## GOAL
Reproduce every line of the data below, character for character, with no changes.

[BEGIN DATA EXCERPTS]

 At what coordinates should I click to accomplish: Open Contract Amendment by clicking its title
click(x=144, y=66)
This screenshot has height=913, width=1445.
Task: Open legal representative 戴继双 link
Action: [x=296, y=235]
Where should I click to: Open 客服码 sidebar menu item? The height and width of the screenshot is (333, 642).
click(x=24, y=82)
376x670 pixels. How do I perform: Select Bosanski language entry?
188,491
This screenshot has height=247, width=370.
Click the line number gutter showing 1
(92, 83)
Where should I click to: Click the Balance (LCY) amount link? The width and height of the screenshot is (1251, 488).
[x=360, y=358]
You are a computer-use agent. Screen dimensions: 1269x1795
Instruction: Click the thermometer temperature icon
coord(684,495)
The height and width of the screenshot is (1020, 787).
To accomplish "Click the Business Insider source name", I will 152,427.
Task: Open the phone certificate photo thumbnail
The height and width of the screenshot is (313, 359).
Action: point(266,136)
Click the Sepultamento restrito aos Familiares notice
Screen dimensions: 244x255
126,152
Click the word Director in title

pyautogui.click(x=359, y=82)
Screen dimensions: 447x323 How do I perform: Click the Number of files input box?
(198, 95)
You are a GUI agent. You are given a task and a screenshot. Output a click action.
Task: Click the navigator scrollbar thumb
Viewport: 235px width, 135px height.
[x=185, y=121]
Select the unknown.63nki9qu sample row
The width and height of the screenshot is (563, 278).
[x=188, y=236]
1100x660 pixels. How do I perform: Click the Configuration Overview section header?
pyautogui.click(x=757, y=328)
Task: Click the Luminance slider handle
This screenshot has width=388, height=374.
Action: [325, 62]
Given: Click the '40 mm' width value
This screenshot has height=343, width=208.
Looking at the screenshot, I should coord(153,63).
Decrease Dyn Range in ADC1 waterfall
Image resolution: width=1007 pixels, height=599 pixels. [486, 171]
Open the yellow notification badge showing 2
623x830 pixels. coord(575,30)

[END DATA EXCERPTS]

## COMPLETE ANSWER
 At what coordinates should I click to accomplish: Open Contract Amendment by clicking its title
click(x=144, y=66)
This screenshot has height=913, width=1445.
Task: Open legal representative 戴继双 link
Action: [x=296, y=235]
Where should I click to: Open 客服码 sidebar menu item? The height and width of the screenshot is (333, 642).
click(x=24, y=82)
376x670 pixels. How do I perform: Select Bosanski language entry?
188,491
This screenshot has height=247, width=370.
Click the line number gutter showing 1
(92, 83)
Where should I click to: Click the Balance (LCY) amount link? The width and height of the screenshot is (1251, 488).
[x=360, y=358]
You are a computer-use agent. Screen dimensions: 1269x1795
Instruction: Click the thermometer temperature icon
coord(684,495)
The height and width of the screenshot is (1020, 787).
To accomplish "Click the Business Insider source name", I will 152,427.
Task: Open the phone certificate photo thumbnail
The height and width of the screenshot is (313, 359).
Action: point(266,136)
Click the Sepultamento restrito aos Familiares notice
Screen dimensions: 244x255
126,152
Click the word Director in title

pyautogui.click(x=359, y=82)
Screen dimensions: 447x323 How do I perform: Click the Number of files input box?
(198, 95)
You are a GUI agent. You are given a task and a screenshot. Output a click action.
Task: Click the navigator scrollbar thumb
Viewport: 235px width, 135px height.
[x=185, y=121]
Select the unknown.63nki9qu sample row
The width and height of the screenshot is (563, 278).
[x=188, y=236]
1100x660 pixels. How do I perform: Click the Configuration Overview section header?
pyautogui.click(x=757, y=328)
Task: Click the Luminance slider handle
This screenshot has width=388, height=374.
Action: [325, 62]
Given: Click the '40 mm' width value
This screenshot has height=343, width=208.
Looking at the screenshot, I should coord(153,63).
Decrease Dyn Range in ADC1 waterfall
Image resolution: width=1007 pixels, height=599 pixels. [486, 171]
Open the yellow notification badge showing 2
623x830 pixels. coord(575,30)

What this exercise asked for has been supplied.